Your answer should repeat exactly the lines from the one holding "Expand the Action dropdown for admin user" through the end of the data, and it should contain no pictures.

(Dataset items)
------------------------------------------------------------

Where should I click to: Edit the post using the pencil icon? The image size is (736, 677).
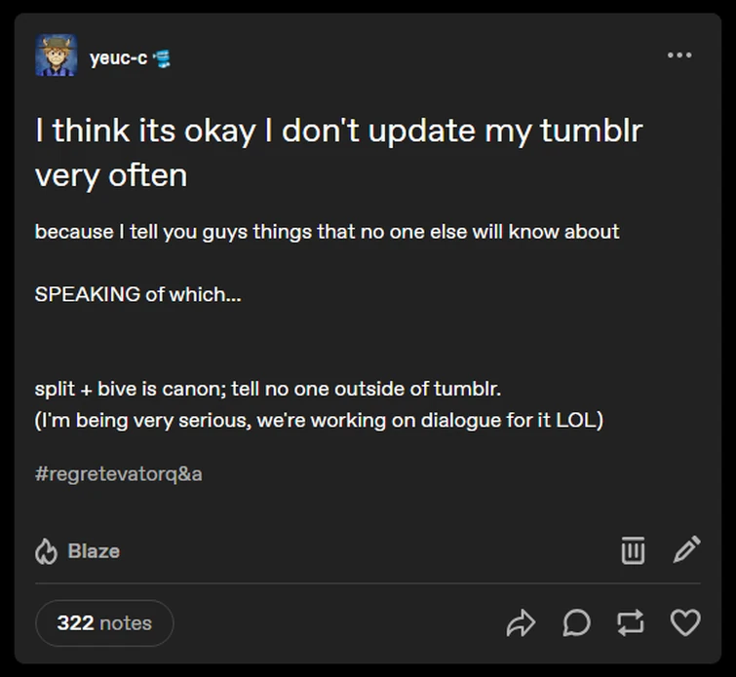686,550
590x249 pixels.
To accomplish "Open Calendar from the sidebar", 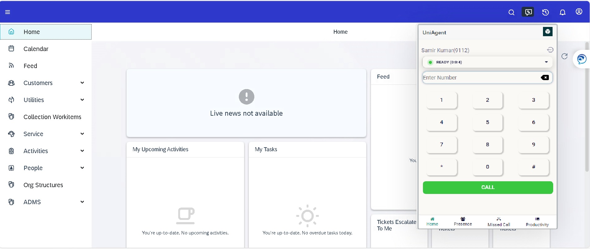I will [36, 49].
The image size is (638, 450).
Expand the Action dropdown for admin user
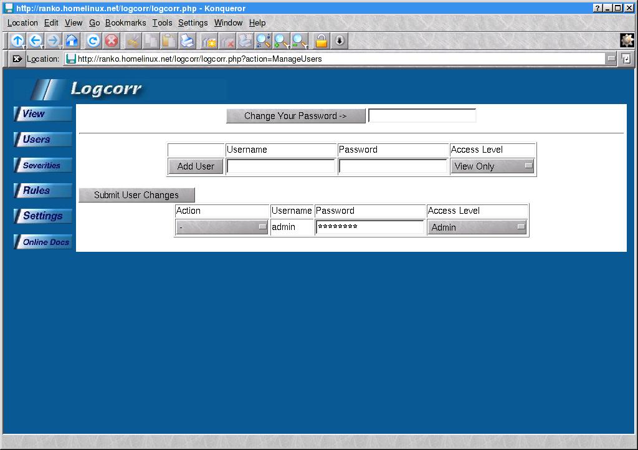click(x=222, y=227)
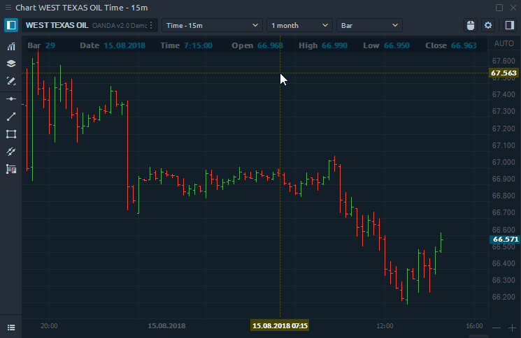Select the parallel channel drawing tool
The width and height of the screenshot is (521, 338).
(x=10, y=152)
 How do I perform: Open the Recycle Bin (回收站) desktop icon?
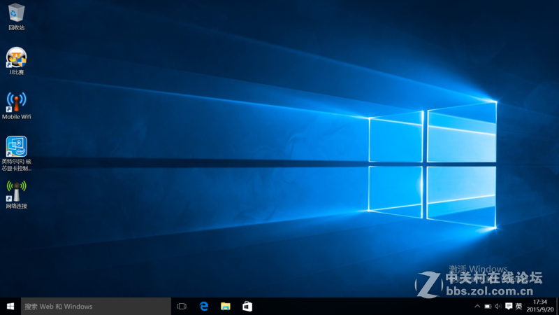point(16,13)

------------------------------------------------------------

**Exercise output:**
Expand the Action dropdown for admin user
click(x=222, y=227)
Select the parallel channel drawing tool
The width and height of the screenshot is (521, 338).
(x=10, y=152)
 How do I perform: Open the Recycle Bin (回收站) desktop icon?
point(16,13)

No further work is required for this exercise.